- Majestät lesen schon wieder in dem unseligen Blatt, statt Harfe zu schlagen?

- Harfe ist langweilig, Metternich. Wir lesen lieber im Feuilleton der "Wiener Zeitung".

- Ich verstehe, Majestät, es ist ja unter Eurer Herrschaft gegründet worden.

- Anno 1703. Gewiss. Im Volksmund heißen wir Türken-Poldl. "Wiener Zeitung"-Leo zögen wir vor. Das hat Bedeutung. Hat er geahnt, Metternich, welche Heimlichkeiten sich hinter einer Coca-Cola-Flasche verbergen? Hat er gewusst, dass Zoologen nach Tieren forschen, die es nur in ihrer Fantasie gibt?

- Flausen, Eure Majestät.

- Er ist ein grämlicher Mann, Metternich, wir sind fürwahr froh, dass wir mit ihm zu Lebzeiten nichts zu schaffen hatten. Was grinst er so, wenn wir ihn "grämlich" heißen?

- Nichts, Majestät. Ich finde nur Cola-Flaschen . . .

- . . . und Tütüs und große Haifische und dergleichen . . .

- Eben, Majestät. Solch Firlefanz ist verachtenswert wie alles, was eitel ist. Euer fünfter Nachfolger Joseph hat sogar die Pfeffernüsse verboten.

- Wir haben dergleichen gelesen im Feuilleton der "Wiener Zeitung". Hat er nicht gemerkt, Metternich, was die Intention solchen Firlefanzes ist, wie er es nennt?

- Spaß machen, naturgemäß.

- "Naturgemäß"? Wie umständlich er sich ausdrückt. Mit wem ist er da zusammengesessen? Versteht er nicht, dass Plaisir zu machen, ein hohes Gut ist? Doch hier, in diesem fürtrefflichen Feuilleton geschieht mehr: Aufklärung ist es, Metternich. All die Absonderlichkeiten, all die verrückten Jubiläen, Marotten und Gedankenspiele sind ein Spiegel. Wer zu lesen weiß, schaut hinein, fühlt sich ergötzt und erfährt obendrein etwas, worüber er nachsinnt, wie es mit der Welt
beschaffen ist, mit der Gesellschaft und auch, wie er selbst zu solchen Dingen steht. Dieses Feuilleton ist gleichermaßen eine Wunderkammer. Viel Schönes, Erheiterndes und Lehrreiches befindet sich darin. Das ist quasi ein Abbild der Welt in all ihren Curiosa und Herrlichkeiten. Graue Berichte schreiben andere, Du, glückliches "Wiener Zeitung"-Feuilleton, leuchte. Es ist uns eine Freude, dass unter unserer Herrschaft Solches entstanden ist und weiterbesteht. Es ist ein Stück dieser Nation, versteht er, Metternich? Was grinst er so?

- Ach, nichts.

- Weiß er, dass manch einer jetzt noch, da es unten anno 2023 ist, meint, die Erde sei flach? Wir haben den Artikel dem Johannes gezeigt, er weiß, dem Kepler. Der lacht jetzt noch und sagt, hätte es zu seinen Lebzeiten solch ein weises Blatt gegeben, hätte er es leichter gehabt. Übrigens meint auch Master William, wir meinen den englischen Schauspieler, er erheitere sich immens, wenn ihm einer in diesem Feuilleton die Autorenschaft an "Hamlet" und "Macbeth" andichtet.

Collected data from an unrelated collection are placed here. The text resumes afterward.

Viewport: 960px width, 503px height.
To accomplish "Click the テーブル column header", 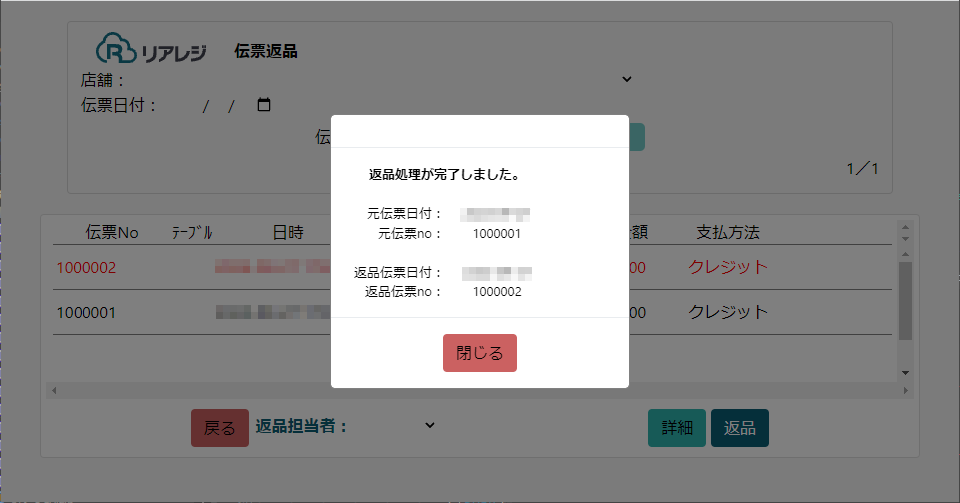I will pos(191,232).
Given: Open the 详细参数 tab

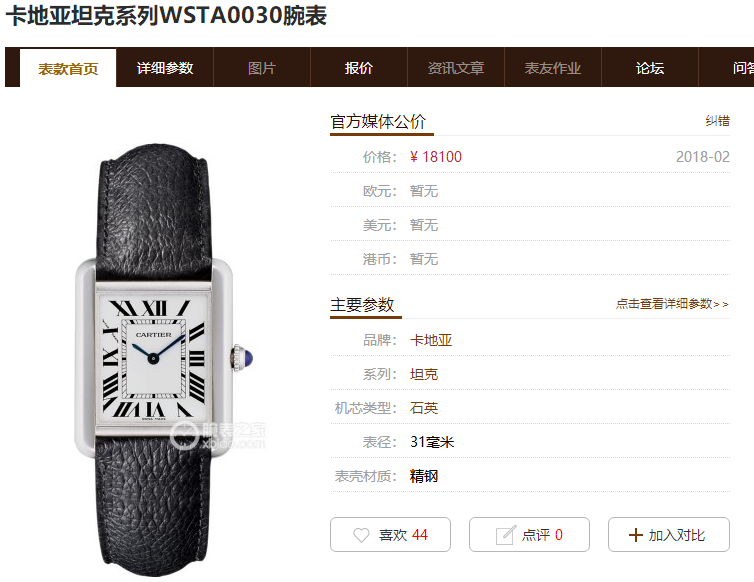Looking at the screenshot, I should click(x=165, y=68).

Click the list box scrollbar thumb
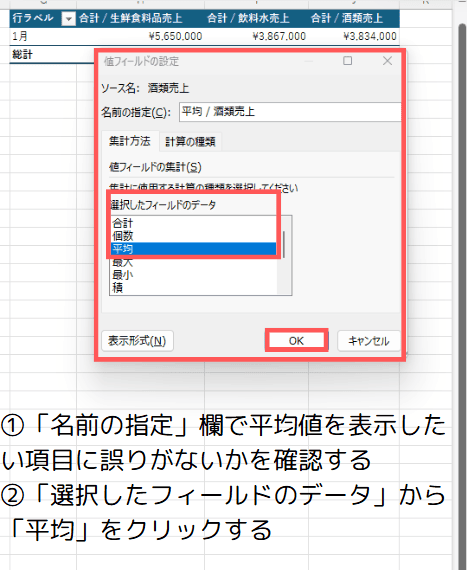(x=283, y=244)
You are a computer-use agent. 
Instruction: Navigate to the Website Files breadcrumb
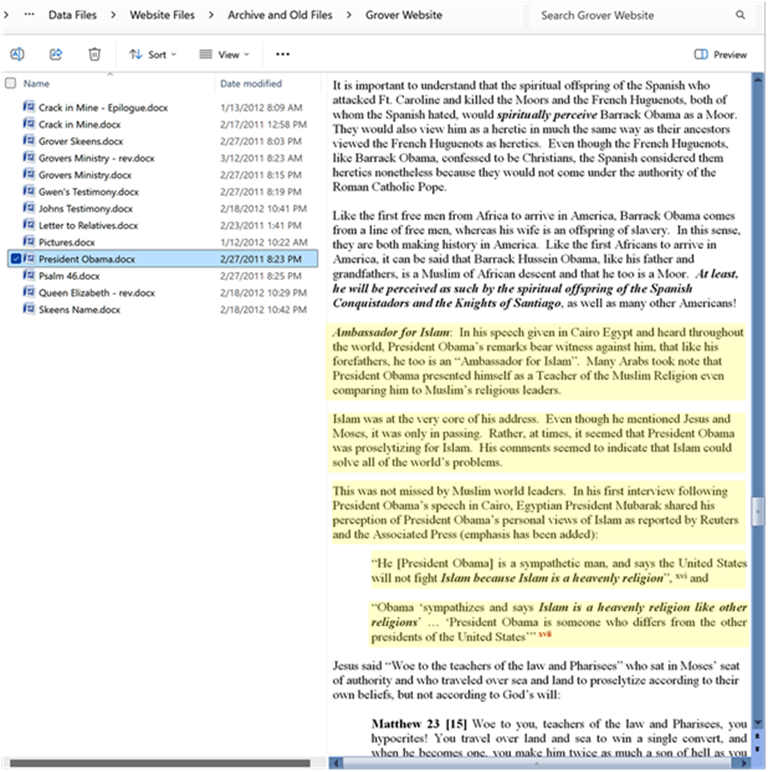pos(161,16)
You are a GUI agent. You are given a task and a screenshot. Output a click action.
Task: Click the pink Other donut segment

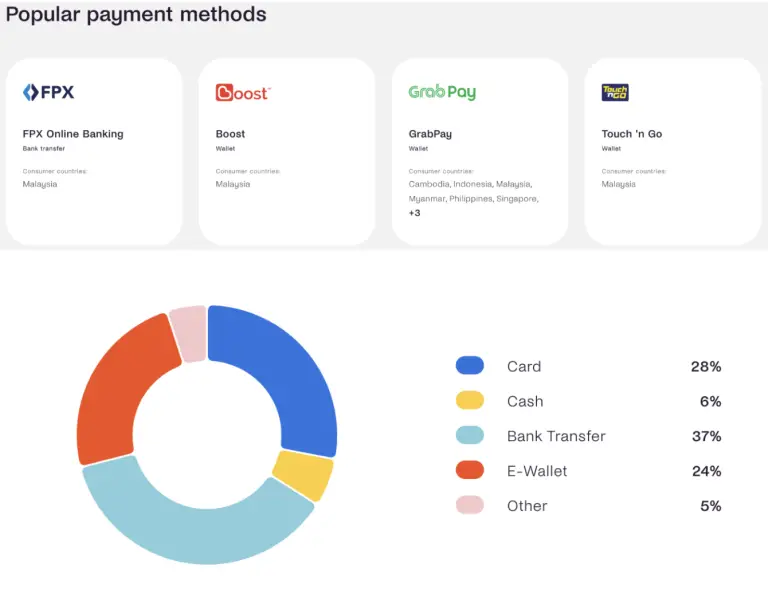(188, 333)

- Umgekehrt sagt Herr Marlowe, er sei’s nicht gewesen, der dergleichen Mumpitz geschrieben habe. Wer also war’s?

- Wir sind gewiss, es demnächst im Feuilleton der "Wiener Zeitung" zu erfahren. Wir freuen uns schon jetzt darauf. Was grinst er da so abgefeimt, Metternich?

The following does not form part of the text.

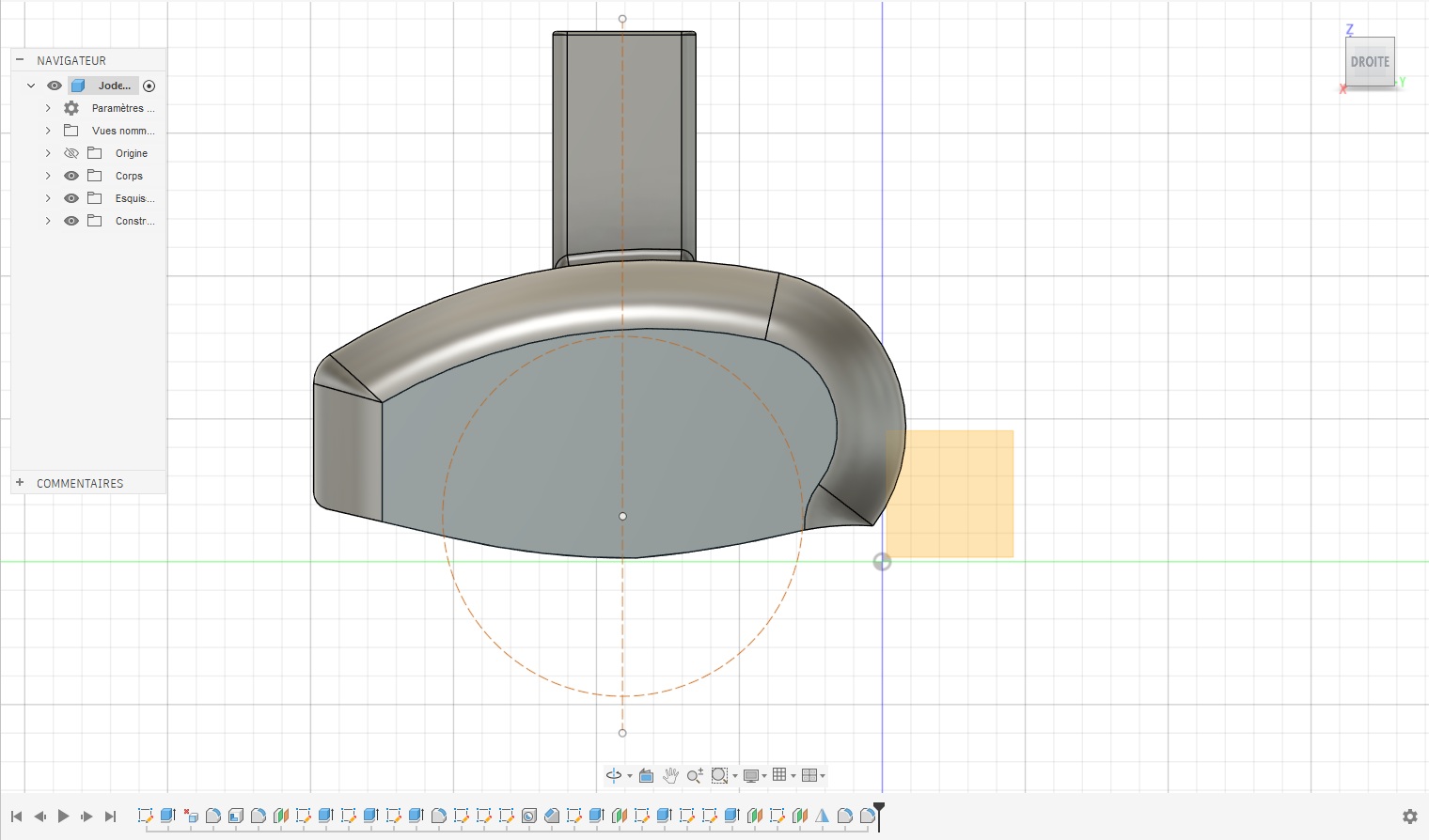Select the Orbit tool in navigation bar
This screenshot has width=1429, height=840.
(613, 775)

- Nun, Majestät, es ist so: Ihr werdet’s nicht lesen und auch sonst niemand. Denn das Feuilleton der "Wiener Zeitung" wird’s nimmer lang auf solche Art geben.

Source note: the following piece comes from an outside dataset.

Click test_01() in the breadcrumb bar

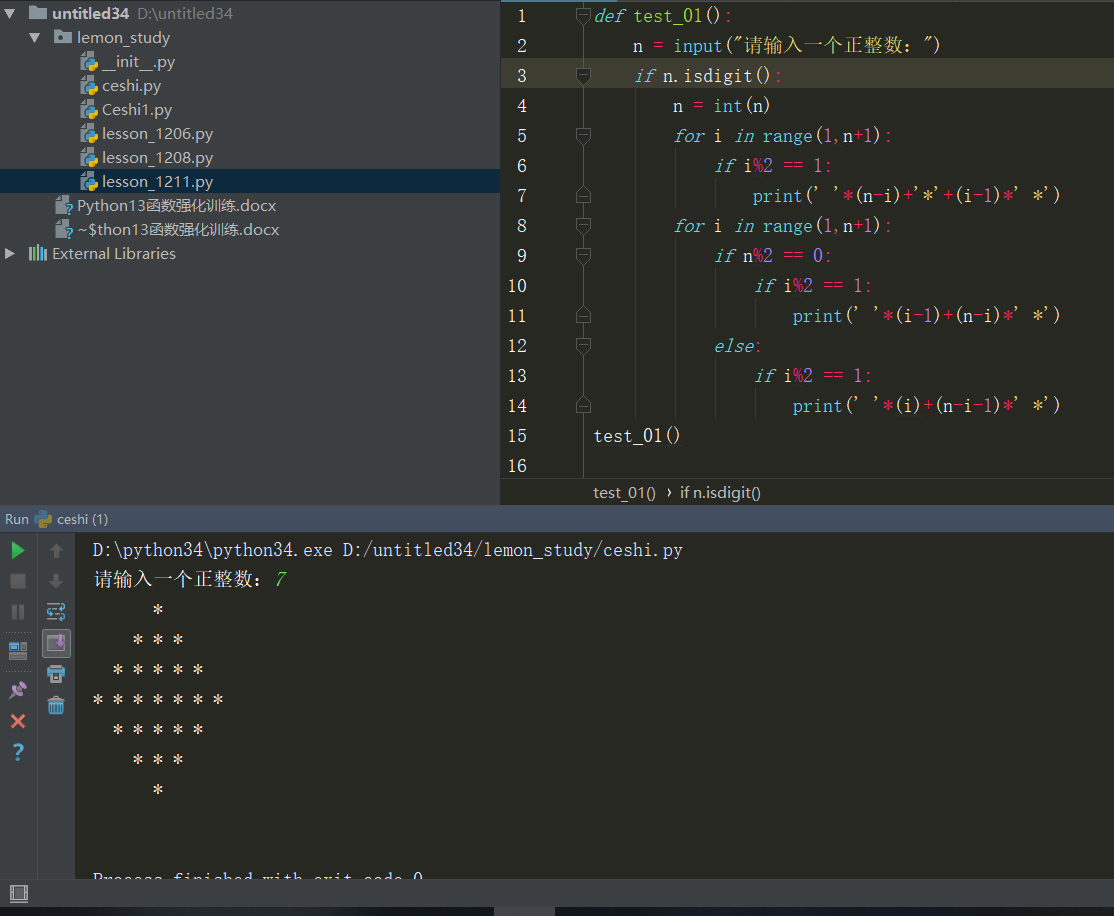(624, 492)
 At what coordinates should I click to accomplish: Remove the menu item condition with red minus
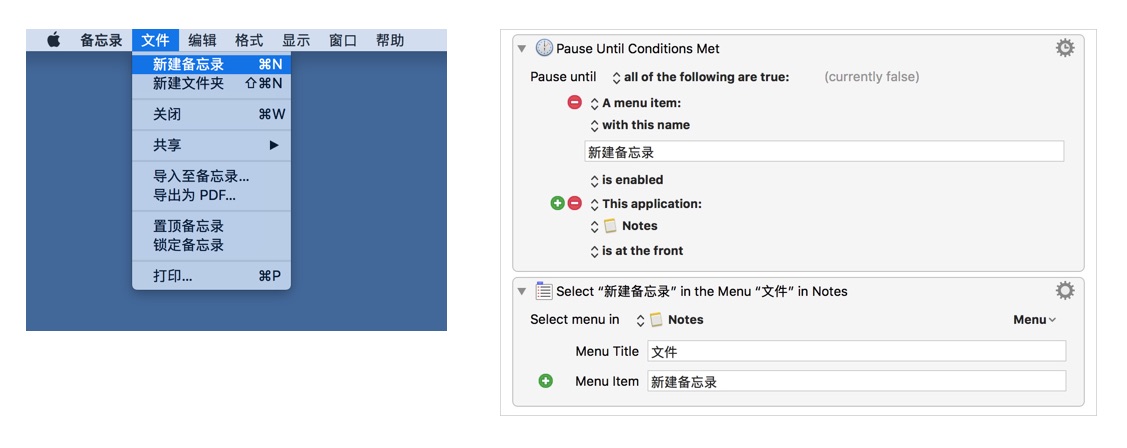(x=575, y=102)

- Ach weh, dergleichen hat uns auch Karl (er kennt den Renner, der das Blatt nach der üblen Zeit auferstehen hat machen?) gesagt. Darüber freut er sich, Metternich?

- Unbändig!

- Wir verstehen, Metternich. Von Freude, Selbsterforschung, eigenständigem Denken und Aufklärung hat er ja nie viel gehalten.